What is expected:
Beginning at the line that includes "Instruction: Toggle a", print each remaining line of the data word for word. Output nothing else.

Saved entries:
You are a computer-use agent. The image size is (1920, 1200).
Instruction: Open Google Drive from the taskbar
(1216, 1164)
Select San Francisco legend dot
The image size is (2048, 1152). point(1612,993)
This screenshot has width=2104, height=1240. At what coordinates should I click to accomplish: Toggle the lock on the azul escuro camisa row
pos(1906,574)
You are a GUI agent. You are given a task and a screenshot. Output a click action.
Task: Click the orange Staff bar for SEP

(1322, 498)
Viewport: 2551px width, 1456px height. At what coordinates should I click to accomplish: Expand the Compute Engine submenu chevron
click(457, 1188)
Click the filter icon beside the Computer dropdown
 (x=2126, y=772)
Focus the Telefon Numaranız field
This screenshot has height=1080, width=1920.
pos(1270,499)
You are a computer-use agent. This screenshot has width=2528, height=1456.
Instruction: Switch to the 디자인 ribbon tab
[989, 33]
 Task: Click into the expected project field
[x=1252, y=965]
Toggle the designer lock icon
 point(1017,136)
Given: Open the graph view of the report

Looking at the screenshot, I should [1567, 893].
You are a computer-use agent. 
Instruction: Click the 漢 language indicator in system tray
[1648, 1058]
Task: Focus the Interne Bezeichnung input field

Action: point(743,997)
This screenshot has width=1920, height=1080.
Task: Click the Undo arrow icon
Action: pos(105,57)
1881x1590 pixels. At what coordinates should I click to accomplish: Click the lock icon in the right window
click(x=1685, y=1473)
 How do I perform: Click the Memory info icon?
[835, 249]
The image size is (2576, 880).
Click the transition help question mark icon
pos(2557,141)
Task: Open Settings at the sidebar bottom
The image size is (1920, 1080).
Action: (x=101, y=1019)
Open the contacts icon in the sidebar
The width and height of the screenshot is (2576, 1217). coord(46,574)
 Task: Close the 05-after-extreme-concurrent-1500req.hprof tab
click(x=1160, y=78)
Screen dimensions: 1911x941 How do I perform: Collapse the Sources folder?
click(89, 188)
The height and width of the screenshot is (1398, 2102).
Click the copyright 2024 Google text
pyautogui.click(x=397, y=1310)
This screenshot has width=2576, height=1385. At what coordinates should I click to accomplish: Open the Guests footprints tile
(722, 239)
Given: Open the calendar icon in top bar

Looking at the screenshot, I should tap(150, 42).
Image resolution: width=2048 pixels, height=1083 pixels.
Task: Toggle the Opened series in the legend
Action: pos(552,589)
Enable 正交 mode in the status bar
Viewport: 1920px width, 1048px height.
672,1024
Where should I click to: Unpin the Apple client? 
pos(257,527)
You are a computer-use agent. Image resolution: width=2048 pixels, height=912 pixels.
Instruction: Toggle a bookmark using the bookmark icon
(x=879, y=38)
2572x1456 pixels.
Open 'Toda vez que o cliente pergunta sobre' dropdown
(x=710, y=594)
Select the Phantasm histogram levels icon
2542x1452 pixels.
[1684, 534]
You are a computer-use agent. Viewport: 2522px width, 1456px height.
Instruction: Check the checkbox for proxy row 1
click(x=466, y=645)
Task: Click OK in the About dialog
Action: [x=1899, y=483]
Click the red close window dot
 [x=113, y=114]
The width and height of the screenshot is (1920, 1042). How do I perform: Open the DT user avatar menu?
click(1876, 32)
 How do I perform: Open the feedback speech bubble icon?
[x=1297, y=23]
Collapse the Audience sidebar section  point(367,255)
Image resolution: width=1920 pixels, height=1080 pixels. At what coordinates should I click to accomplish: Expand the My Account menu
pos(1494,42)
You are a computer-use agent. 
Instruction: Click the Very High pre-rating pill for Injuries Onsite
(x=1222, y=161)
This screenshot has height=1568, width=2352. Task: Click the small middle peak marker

Your response:
Instruction: Toggle a bookmark using the bookmark icon
(x=879, y=38)
2572x1456 pixels.
Open 'Toda vez que o cliente pergunta sobre' dropdown
(x=710, y=594)
Select the Phantasm histogram levels icon
2542x1452 pixels.
[1684, 534]
You are a computer-use agent. Viewport: 2522px width, 1456px height.
Instruction: Check the checkbox for proxy row 1
click(x=466, y=645)
Task: Click OK in the About dialog
Action: [x=1899, y=483]
Click the red close window dot
 [x=113, y=114]
The width and height of the screenshot is (1920, 1042). How do I perform: Open the DT user avatar menu?
click(1876, 32)
 How do I perform: Open the feedback speech bubble icon?
[x=1297, y=23]
Collapse the Audience sidebar section  point(367,255)
Image resolution: width=1920 pixels, height=1080 pixels. At what coordinates should I click to accomplish: Expand the My Account menu
pos(1494,42)
You are a computer-use agent. 
Instruction: Click the Very High pre-rating pill for Injuries Onsite
(x=1222, y=161)
This screenshot has height=1568, width=2352. Task: Click the small middle peak marker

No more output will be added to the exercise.